Sunday, November 18, 2012

Death and Life

     This past week, we read a few poems by Emily Dickinson and Walt Whitman. I thought I knew all there is to know about death, but these poems have opened my eyes to what death really teaches us about life.
     In Dickinson's poem, "Because I could not stop for Death", death is personified as a polite and kind carriage driver. This is unusual because most people would never think of losing someone they love to death in a positive way, but what Dickinson is expressing in this poem is that death is, although an ending to a life, the start to peaceful immortality. Another one of Dickinson's poems from a different point in her life, "My life closed twice before its close", shows her more negative view of death.

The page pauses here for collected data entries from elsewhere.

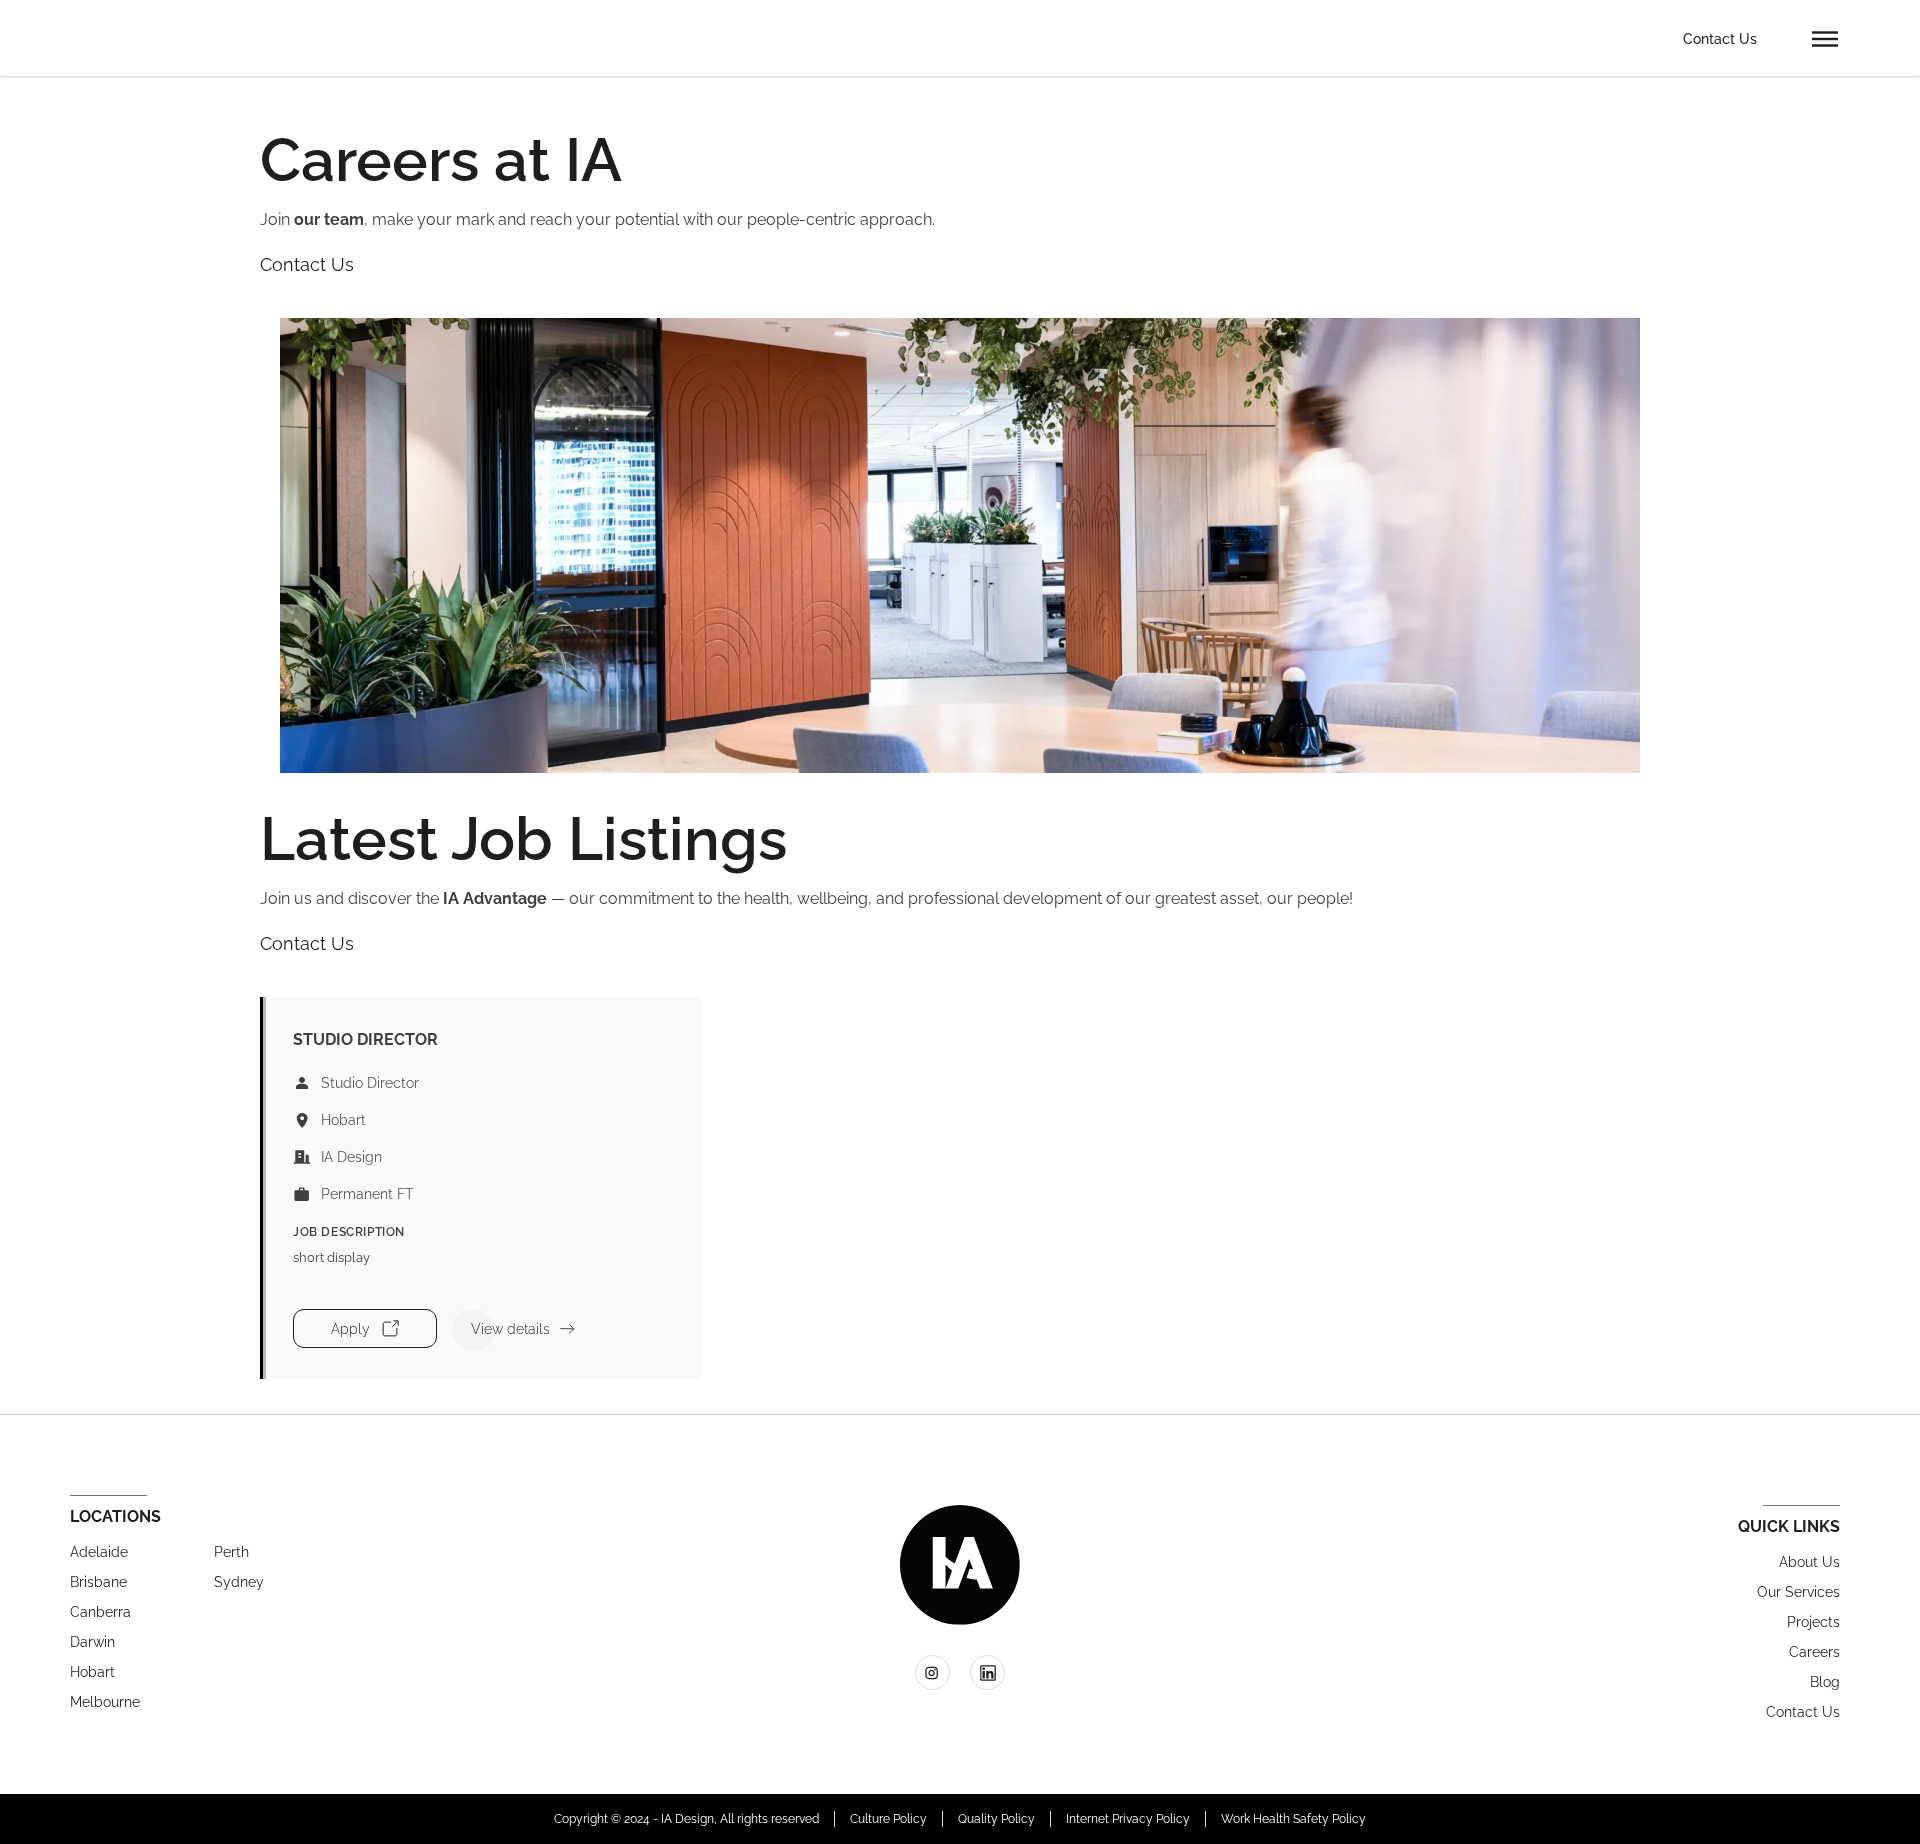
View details (510, 1329)
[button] (1825, 38)
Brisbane (98, 1582)
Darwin (92, 1642)
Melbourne (105, 1702)
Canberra (100, 1612)
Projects (1813, 1622)
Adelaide (99, 1552)
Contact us (1803, 1712)
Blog (1825, 1682)
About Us (1809, 1562)
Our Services (1798, 1592)
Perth (231, 1552)
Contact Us (1720, 39)
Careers (1814, 1652)
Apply (350, 1329)
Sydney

This poem is about how she felt as if she died inside twice because of losing loved ones to death. It teaches that death really causes more pain for the ones who remain alive than it could ever cause for the one who died. In "Success is Counted Sweetest", it doesn't seem like it's about death, but it can relate to a lesson that death teaches. This poem is about how you don't know what success is unless you've never had it. This reminds me of the idea that you don't know what you have until it's gone, which teaches us the importance of making that most of the time we have on this earth. In Whitman's "Song of Myself", he discusses how death is natural and leads you back to where you came from, which is nature. It teaches us to accept that fact that death will occur and to enjoy life while we can, instead of worrying about dying.
     I have never looked at death so carefully as I have reading these poems. I understand and accept death more, both in a positive way. In short, death teaches us that there is eternal life in immortality, it is more painful living through others' deaths than actually dying, it is important to live life to its fullest, and it is even more important to enjoy life while you can.